### Prompt
Return, exactly as written, the line containing "Given: Toggle visibility of the Light object" and every line after it to the end of the records below, with no pictures.

(Stored data)
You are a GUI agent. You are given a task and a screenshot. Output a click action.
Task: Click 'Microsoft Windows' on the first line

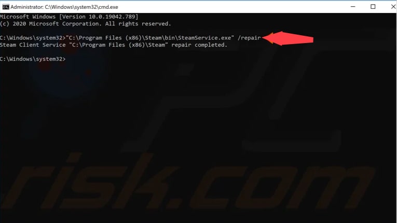pos(28,17)
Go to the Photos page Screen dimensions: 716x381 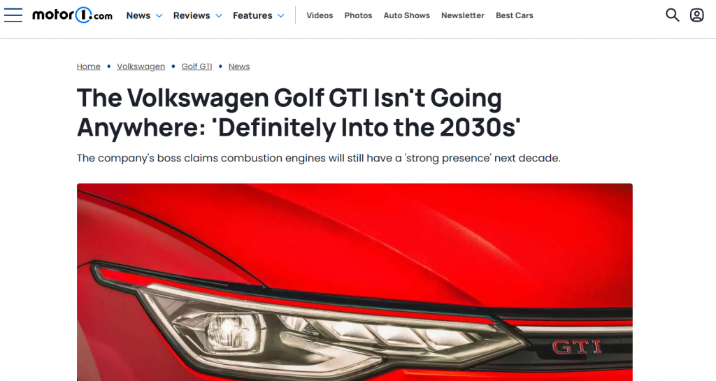pyautogui.click(x=358, y=15)
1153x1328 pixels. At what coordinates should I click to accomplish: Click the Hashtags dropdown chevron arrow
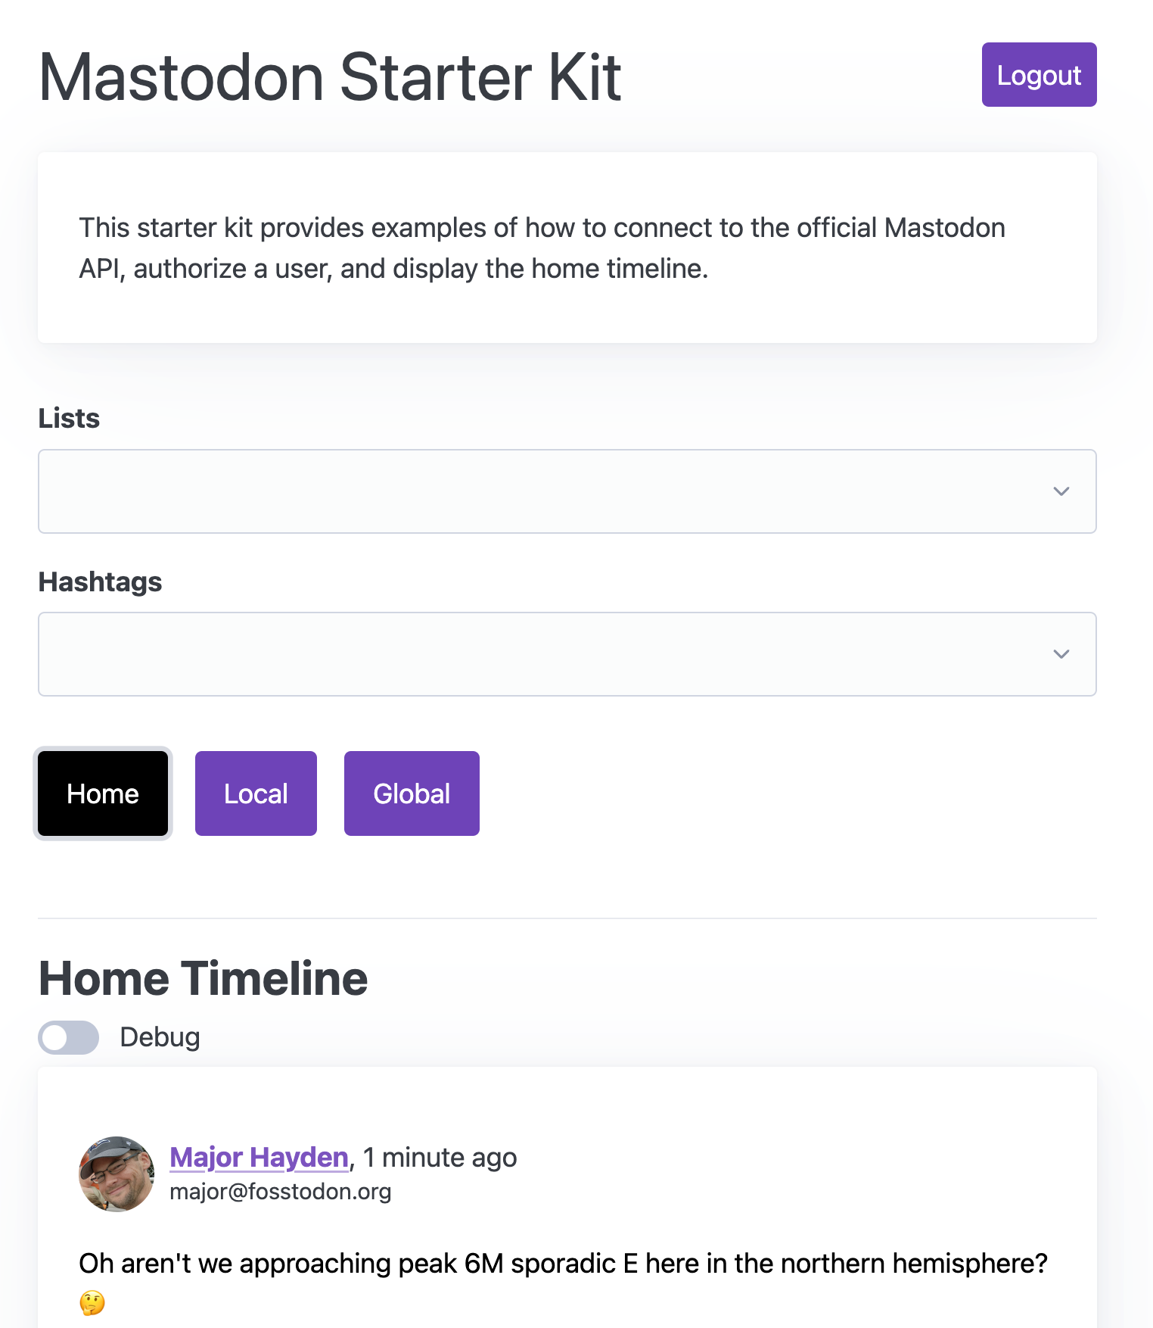1061,654

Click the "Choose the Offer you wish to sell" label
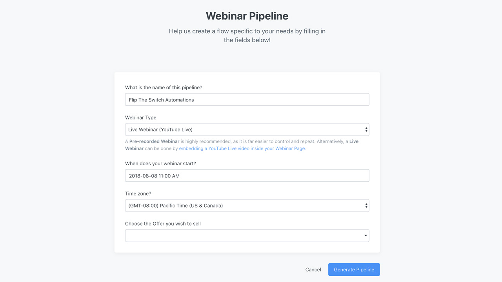[163, 224]
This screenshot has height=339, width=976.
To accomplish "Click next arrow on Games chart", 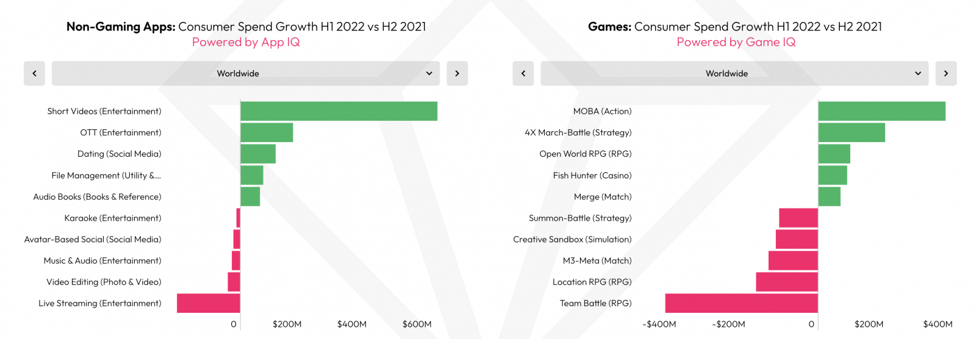I will 946,73.
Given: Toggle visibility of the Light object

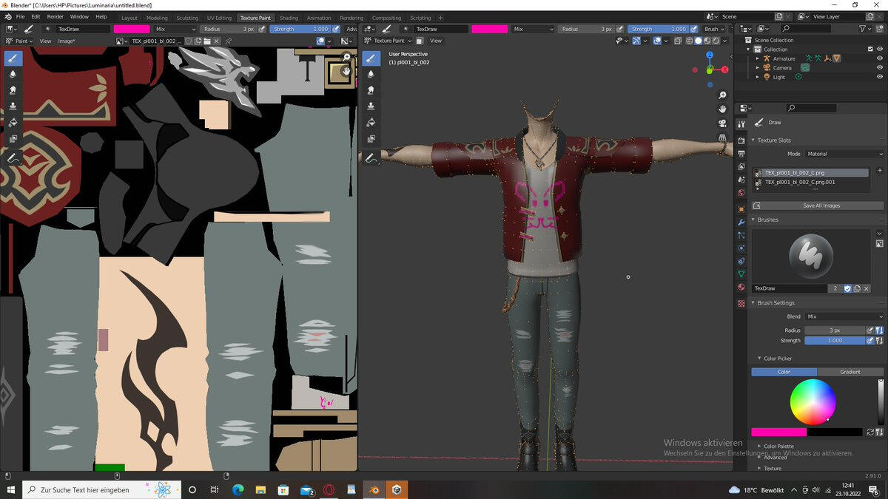Looking at the screenshot, I should (x=880, y=77).
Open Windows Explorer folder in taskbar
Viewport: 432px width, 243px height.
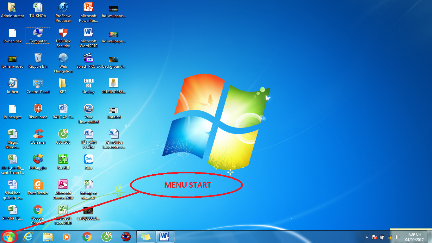(48, 237)
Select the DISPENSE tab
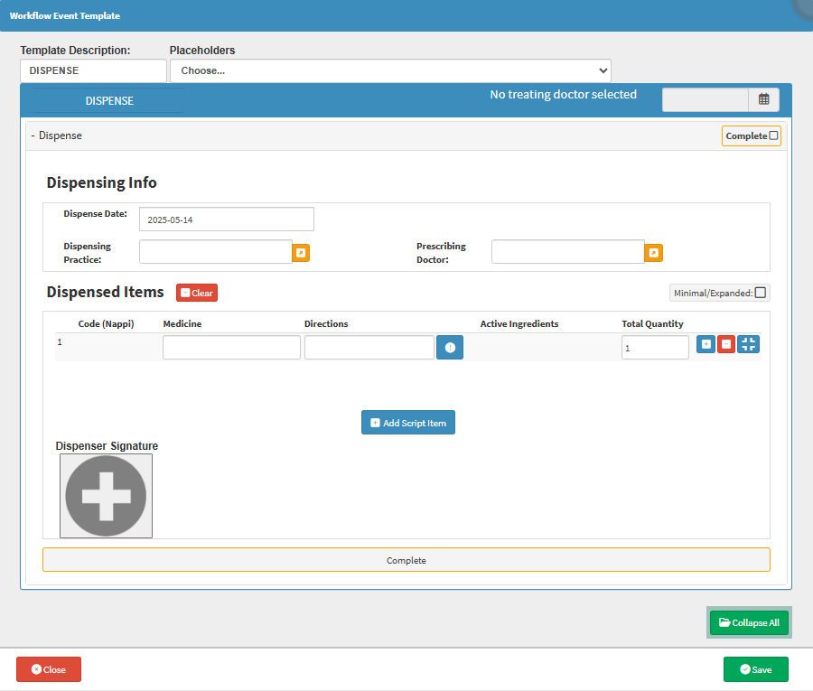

### Completed task
Given: Toggle visibility of the Light object

Looking at the screenshot, I should (x=880, y=77).
Open Windows Explorer folder in taskbar
Viewport: 432px width, 243px height.
(48, 237)
Select the DISPENSE tab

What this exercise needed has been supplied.